24 Dec 2025

Don't Be So Silly,

This was something I came to later than I should have, and honestly, it's a bit ridiculous that it took me the time that it did to come to this as a conclusion.

I keep saying to myself that certain days would be a lovely birthday for my little boy, partly because I think if I keep telling him today would be a nice day or whatever day would be a nice birthday, he might listen and it might help him to get a move on, but there are certain days that I think would be better than others because of what they mean, or at least, there were certain days. 

I think there are some days that are just special because of things that have happened previously, so things like family anniversaries or lucky numbers or other family birthdays and such, but the realisation I came to when the first of the days that I thought would be perfect, and that would be after he turned full term, passed was that it doesn't matter what date my little boy is born - as long as it's not Christmas Day or Boxing Day because I don't want him to feel overshadowed by Christmas every year - because no matter what day or date my son is born, it's going to be a special day, because it's the day that my son was born and it's the day I become a mum, officially. Even though I'm looking at a calendar now and thinking I don't know what day would be perfect for him to arrive because I want it to be a super special day, it will be anyway, so I just need to chill out about it, because I'm pretty sure everyone re-writes their lottery numbers when the y have a baby because the numbers that you find lucky or important are probably going to change anyway. 

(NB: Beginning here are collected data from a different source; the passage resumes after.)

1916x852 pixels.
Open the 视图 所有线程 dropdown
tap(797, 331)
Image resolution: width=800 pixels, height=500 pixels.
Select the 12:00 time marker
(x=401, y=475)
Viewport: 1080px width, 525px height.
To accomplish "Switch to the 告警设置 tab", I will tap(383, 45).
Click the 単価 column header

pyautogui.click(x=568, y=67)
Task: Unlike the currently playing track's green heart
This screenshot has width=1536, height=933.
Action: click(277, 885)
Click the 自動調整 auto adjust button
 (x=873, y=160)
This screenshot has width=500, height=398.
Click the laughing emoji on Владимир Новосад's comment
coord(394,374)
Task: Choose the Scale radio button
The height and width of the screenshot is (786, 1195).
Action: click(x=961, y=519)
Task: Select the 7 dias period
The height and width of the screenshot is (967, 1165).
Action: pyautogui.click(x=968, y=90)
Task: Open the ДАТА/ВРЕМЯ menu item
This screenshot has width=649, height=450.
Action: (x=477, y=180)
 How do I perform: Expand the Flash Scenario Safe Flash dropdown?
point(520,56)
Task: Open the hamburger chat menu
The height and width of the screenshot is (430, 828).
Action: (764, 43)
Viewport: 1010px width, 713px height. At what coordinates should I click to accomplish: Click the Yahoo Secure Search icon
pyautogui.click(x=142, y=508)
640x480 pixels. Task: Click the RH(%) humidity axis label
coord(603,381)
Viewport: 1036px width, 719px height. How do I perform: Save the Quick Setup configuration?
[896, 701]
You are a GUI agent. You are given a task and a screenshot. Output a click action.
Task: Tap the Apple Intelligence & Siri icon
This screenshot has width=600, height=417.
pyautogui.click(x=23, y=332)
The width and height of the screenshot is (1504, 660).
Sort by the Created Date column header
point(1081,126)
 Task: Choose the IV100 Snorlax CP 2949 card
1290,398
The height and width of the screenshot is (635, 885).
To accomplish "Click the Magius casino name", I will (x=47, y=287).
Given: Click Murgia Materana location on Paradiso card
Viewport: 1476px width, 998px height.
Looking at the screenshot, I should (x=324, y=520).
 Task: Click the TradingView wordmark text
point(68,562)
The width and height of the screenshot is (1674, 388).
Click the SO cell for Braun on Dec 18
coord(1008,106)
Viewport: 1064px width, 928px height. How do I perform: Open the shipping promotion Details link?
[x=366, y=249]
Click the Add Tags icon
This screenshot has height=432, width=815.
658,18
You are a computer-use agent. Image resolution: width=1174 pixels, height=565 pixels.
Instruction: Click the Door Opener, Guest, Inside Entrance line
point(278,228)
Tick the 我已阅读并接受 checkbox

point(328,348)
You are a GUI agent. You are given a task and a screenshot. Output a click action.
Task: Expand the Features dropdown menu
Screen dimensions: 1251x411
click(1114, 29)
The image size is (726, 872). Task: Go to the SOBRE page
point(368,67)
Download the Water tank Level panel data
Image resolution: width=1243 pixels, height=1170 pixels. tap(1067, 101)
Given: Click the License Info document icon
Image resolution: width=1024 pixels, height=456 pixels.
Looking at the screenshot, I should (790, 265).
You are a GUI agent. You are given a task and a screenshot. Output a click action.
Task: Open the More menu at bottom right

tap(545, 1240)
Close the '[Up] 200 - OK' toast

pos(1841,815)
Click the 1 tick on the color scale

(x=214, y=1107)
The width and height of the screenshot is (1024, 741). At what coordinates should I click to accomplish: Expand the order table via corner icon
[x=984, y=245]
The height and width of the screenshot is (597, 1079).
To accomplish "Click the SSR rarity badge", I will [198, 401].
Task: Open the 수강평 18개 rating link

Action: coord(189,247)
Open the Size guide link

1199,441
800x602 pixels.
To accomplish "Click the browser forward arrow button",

The best thing I can think at the moment though, as I'm sat here drafting this, is the sooner the better baby boy, because I can't wait to hold him, I can't wait to have our first cuddle and see his little face, but I am also looking forward to being able to put him down for a nap and being able to then either leave his dad looking after him or one of his grandparents, so I can go and do something, even if that's sleep, hopefully without pain. (That's not just the sleep thing; doing anything without pain would be a blessing right now, because it's just all the time!)

Maybe by the time this blog is actually posted, the little man will have seen fit to join us Earth side, but that might be just wishful thinking. Maybe.